DVT — Data Virtualization Tool

Connect every database. Transform across engines. Materialize anywhere.

PyPI PyPI Adapters Python Discord License


DVT is a cross-engine data transformation tool built on dbt-core. Write SQL models that reference sources on any database, and DVT automatically handles cross-engine data movement and materializes results to any target.

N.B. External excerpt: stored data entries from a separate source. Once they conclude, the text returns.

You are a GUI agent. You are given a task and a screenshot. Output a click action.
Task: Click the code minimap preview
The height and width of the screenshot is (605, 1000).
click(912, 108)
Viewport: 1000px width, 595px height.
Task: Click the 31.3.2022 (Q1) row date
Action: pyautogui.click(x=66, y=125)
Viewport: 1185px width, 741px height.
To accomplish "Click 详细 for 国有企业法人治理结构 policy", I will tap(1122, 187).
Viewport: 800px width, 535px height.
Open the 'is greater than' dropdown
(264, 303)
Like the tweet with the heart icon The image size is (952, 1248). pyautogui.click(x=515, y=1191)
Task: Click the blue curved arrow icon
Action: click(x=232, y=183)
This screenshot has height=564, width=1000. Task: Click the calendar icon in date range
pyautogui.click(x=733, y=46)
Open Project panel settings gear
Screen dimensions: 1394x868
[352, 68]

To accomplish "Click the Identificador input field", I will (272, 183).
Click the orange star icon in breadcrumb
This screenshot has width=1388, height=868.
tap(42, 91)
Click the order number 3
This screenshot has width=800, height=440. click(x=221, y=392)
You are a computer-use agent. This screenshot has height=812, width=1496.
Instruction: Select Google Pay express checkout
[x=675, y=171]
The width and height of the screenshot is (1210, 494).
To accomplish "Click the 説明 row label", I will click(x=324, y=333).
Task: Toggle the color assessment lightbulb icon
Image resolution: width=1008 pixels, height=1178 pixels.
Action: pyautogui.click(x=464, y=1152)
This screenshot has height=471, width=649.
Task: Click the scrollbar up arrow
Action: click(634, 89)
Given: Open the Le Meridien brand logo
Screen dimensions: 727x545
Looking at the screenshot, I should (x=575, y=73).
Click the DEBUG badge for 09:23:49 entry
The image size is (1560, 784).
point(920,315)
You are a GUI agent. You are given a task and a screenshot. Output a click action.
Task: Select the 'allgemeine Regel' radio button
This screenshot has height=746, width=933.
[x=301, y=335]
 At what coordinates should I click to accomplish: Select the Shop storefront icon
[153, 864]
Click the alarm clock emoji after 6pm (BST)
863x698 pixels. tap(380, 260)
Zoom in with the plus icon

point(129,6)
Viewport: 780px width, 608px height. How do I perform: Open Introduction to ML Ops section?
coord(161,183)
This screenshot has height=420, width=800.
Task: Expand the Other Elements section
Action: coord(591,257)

No custom connectors. No complex config. Just SQL.


How It Works

DVT extends dbt with federated query execution. When your sources and target live on the same engine, DVT pushes SQL directly to the database (identical to dbt). When they're on different engines, DVT transparently extracts, joins, and loads across engines:

flowchart LR
    subgraph Sources
        PG[(PostgreSQL)]
        MY[(MySQL)]
        SF[(Snowflake)]
        OR[(Oracle)]
    end

    subgraph DVT["DVT Engine"]
        direction TB
        SLING1[/"Sling Extract"/]
        DUCK[("DuckDB Cache<br/>.dvt/cache.duckdb")]
        SQL["Model SQL<br/>(joins, transforms)"]
        SLING2[/"Sling Load"/]
        SLING1 --> DUCK --> SQL --> SLING2
    end

    subgraph Targets
        TGT1[(Snowflake)]
        TGT2[(Databricks)]
        TGT3[(PostgreSQL)]
    end

    PG --> SLING1
    MY --> SLING1
    SF --> SLING1
    OR --> SLING1

    SLING2 --> TGT1
    SLING2 --> TGT2
    SLING2 --> TGT3

    style DVT fill:#f0f4ff,stroke:#336791,stroke-width:2px
    style DUCK fill:#FFF000,stroke:#333,color:#333
    style SLING1 fill:#0094b3,stroke:#333,color:#fff
    style SLING2 fill:#0094b3,stroke:#333,color:#fff
    style SQL fill:#29B5E8,stroke:#333,color:#fff

Two Execution Paths

Path When How
Pushdown Source and target on same engine SQL runs directly on the database via adapter — identical to dbt
Extraction Sources on different engines Sling extracts → DuckDB joins → Sling loads to target

The user never thinks about this — DVT decides the path automatically.


Supported Engines

13 engines in one package (dvt-adapters):

Engine Type Engine Type
🐘 PostgreSQL OLTP ❄️ Snowflake Cloud DW
🐬 MySQL OLTP 🧱 Databricks Cloud DW
🦭 MariaDB OLTP 🔷 BigQuery Cloud DW
🟥 SQL Server OLTP 🟧 Redshift Cloud DW
🔴 Oracle OLTP 🦆 DuckDB Embedded
Spark Distributed 🔵 Fabric Cloud DW
MySQL 5 Legacy

Any source → Any target. DVT handles the data movement.


Installation

pip install dvt-ce

Or with uv (recommended):

uv add dvt-ce

This installs everything — dvt-ce automatically pulls in dvt-adapters (all 13 engines), Sling, DuckDB, and all core dependencies.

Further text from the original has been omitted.